Power

Jeff Sessions Wants to Be a Senator Again

Jeff Sessions co-sponsored dozens of anti-choice measures during his time in the U.S. Senate. Now he wants to run again.

[Photo: Jeff Sessions looks on during an event.]
Sessions was one of Trump’s earliest supporters in Congress, where he was a hardline anti-choice advocate. ANDREW CABALLERO-REYNOLDS/AFP via Getty Images

Jeff Sessions, President Trump’s disgraced former attorney general, announced he will run in 2020 for his old seat representing Alabama in the U.S. Senate.

The announcement came Thursday evening in a campaign video in which Sessions praises the president. Though he resigned from the U.S. Department of Justice (DOJ) last November amid pressure from Trump Sessions says “the president is doing a great job for America” and that Trump has his “strong support.”

Sessions was one of Trump’s earliest supporters in Congress, where he was a hardline anti-choice advocate.
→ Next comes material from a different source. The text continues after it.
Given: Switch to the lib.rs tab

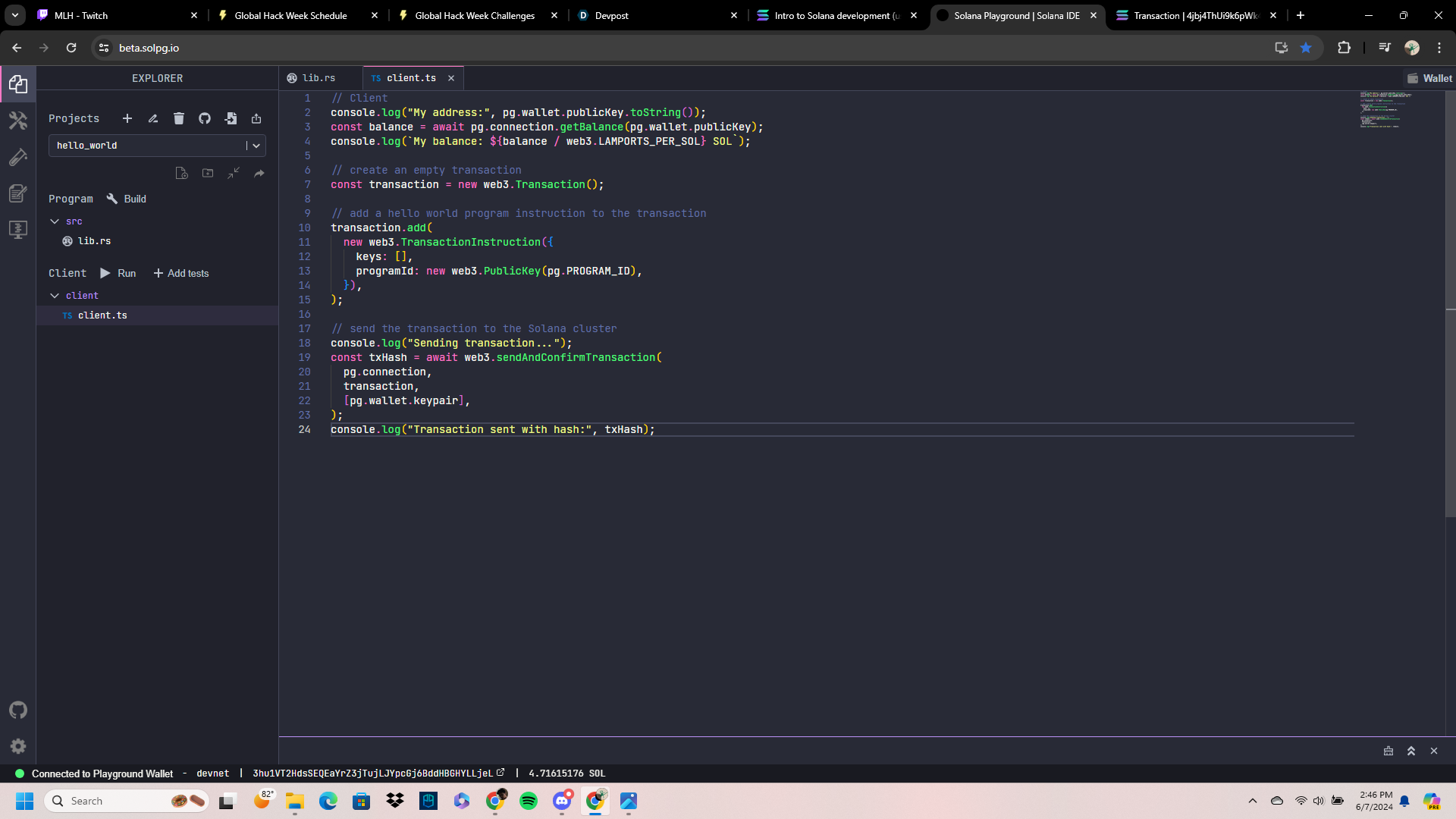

When Trump announced in November 2016 he would nominate Sessions as attorney general, the anti-choice organization National Right to Life praised the decision, citing the Alabama lawmaker’s record. “Throughout his tenure in the United States Senate, which began in 1997, Jeff Sessions has a 100% pro-life voting record,” the organization said in a press release. “He has opposed all of President Obama’s nominees to the U.S. Supreme Court.”

Sessions co-sponsored dozens of anti-choice measures in the Senate, including efforts to codify the Hyde Amendment’s discriminatory ban on federal funding for abortion care and to ban abortion 20 weeks into a pregnancy.

Reproductive health and rights advocates opposed Sessions’ nomination to the DOJ, citing his record. In testimony submitted to the Senate Judiciary Committee, Vicki Saporta, then-president and CEO of the National Abortion Federation, said Sessions had “repeatedly voted to reject an amendment put forth by Senator Charles Schumer to the Bankruptcy Reform Act, which would prevent violent perpetrators of crimes against abortion providers and clinics from evading charges levied against them by filing for bankruptcy.”

He was among the senators who encouraged the DOJ and U.S. Department of Health and Human Services in 2015 to investigate allegations against Planned Parenthood made by anti-choice front group Center for Medical Progress, Saporta noted in her testimony.

Civil rights groups also opposed Sessions’ nomination to the DOJ. He resigned in November 2018—but not before he used his office to undermine LGBTQ rights.

The Alabama Senate race is shaping up to be a competitive election in 2020. Sen. Doug Jones, a pro-choice Democrat running for reelection, is considered especially vulnerable in a state that voted overwhelmingly for Trump in 2016.

“GOP opponents are expected to highlight Jones’ support of abortion rights—in a state where voters put anti-abortion language in the state Constitution and lawmakers are attempting to ban abortion outright—and his opposition to some of Trump’s judicial nominees,” the Associated Press reported in September.

Jones joined the Senate after winning a 2017 special election to fill Sessions’ seat. He narrowly defeated Republican Roy Moore, who made his anti-choice views and record a key part of his platform.

Sessions will face a crowded field in the Republican primary, including Moore. The Alabama primary is scheduled for March 3.